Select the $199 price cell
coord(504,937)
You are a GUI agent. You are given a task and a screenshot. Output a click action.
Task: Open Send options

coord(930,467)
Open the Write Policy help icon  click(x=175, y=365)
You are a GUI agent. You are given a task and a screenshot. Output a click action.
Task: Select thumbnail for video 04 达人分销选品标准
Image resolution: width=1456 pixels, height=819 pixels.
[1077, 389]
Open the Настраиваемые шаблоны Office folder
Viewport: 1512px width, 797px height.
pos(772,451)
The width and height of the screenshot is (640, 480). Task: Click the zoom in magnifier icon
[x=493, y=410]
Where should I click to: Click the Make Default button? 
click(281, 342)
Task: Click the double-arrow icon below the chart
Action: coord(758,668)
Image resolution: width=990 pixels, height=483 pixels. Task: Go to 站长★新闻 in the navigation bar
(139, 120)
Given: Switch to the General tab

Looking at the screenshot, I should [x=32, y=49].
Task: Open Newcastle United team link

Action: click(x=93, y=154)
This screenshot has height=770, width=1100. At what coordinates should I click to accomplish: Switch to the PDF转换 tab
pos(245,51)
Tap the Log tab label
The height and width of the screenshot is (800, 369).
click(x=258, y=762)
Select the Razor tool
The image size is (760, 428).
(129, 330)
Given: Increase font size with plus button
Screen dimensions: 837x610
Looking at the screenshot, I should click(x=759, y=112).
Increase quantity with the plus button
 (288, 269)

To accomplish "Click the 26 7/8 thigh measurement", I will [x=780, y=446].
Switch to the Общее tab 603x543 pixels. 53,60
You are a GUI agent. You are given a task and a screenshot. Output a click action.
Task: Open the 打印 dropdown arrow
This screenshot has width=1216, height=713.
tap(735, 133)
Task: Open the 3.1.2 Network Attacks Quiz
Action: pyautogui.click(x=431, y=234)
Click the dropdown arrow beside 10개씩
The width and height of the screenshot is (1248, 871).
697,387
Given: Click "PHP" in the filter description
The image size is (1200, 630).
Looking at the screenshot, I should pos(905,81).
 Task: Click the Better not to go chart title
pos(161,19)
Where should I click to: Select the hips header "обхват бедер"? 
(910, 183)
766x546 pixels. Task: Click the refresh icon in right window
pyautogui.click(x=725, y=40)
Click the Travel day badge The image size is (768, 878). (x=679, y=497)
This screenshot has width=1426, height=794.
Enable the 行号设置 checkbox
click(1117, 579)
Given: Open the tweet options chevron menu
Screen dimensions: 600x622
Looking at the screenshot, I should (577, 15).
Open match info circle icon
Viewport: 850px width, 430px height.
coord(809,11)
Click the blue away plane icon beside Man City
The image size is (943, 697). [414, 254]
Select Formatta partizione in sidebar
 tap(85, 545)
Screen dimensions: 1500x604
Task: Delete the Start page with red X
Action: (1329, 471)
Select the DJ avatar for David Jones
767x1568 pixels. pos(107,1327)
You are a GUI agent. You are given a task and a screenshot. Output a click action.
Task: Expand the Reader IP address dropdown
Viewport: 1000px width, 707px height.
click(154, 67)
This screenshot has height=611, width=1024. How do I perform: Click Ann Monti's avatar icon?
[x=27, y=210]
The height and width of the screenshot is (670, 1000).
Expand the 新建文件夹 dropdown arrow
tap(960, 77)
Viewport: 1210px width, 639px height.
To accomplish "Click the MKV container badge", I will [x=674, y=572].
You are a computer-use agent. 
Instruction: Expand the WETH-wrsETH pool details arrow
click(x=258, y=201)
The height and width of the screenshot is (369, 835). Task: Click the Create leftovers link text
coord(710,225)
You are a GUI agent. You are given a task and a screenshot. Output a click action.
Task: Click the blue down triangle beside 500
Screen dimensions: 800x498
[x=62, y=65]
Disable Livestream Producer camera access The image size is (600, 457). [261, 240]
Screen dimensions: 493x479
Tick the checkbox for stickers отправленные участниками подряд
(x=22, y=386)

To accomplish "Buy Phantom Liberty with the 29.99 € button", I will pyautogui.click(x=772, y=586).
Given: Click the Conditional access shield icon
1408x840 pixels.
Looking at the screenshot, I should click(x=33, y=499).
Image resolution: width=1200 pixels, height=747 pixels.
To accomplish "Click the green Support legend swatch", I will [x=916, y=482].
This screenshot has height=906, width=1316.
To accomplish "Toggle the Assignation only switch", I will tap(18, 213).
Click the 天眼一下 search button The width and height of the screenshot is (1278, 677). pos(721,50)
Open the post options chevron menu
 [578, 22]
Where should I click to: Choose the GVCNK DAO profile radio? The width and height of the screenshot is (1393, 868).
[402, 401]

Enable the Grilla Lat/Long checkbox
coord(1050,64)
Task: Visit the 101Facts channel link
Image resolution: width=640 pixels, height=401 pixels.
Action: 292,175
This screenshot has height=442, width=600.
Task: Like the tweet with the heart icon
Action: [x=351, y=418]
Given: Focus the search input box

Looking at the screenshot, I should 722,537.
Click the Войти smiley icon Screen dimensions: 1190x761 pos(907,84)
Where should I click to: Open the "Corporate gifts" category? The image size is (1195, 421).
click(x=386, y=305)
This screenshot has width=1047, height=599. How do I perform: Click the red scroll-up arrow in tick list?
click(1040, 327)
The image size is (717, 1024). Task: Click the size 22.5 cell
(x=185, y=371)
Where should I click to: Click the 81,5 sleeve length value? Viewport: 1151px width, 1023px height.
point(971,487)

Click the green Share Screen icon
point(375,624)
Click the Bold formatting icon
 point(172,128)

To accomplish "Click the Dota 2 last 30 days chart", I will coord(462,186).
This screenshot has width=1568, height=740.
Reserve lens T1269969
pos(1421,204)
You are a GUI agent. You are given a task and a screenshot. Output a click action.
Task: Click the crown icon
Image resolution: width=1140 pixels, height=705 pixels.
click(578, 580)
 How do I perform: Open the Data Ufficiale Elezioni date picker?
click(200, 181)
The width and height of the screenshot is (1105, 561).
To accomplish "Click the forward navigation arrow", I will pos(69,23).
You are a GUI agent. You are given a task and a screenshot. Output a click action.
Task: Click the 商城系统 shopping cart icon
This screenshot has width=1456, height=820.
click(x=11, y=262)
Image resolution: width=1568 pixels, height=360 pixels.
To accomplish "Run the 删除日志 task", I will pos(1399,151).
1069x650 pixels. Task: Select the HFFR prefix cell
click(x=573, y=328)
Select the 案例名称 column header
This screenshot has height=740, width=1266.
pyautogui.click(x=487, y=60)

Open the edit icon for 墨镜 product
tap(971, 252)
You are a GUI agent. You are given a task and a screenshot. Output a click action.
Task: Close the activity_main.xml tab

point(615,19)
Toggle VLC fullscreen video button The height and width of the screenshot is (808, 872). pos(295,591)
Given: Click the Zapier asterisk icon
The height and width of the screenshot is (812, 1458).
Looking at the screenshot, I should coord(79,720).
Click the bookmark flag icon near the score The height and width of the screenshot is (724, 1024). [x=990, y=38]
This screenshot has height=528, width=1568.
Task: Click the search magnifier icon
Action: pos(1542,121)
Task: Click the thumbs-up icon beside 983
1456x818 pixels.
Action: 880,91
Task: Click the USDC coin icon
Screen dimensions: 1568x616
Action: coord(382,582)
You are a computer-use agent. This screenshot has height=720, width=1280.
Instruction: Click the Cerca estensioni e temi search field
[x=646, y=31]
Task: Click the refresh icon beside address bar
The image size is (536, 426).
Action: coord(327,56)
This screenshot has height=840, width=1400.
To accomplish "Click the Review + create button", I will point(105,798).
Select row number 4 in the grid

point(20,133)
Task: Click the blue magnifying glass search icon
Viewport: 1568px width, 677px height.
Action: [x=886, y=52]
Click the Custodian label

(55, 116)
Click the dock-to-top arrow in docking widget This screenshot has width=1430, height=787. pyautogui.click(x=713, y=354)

Task :: Every line of the records above where the string "access" is found should be copied.

Response area ::
Disable Livestream Producer camera access The image size is (600, 457). [261, 240]
Given: Click the Conditional access shield icon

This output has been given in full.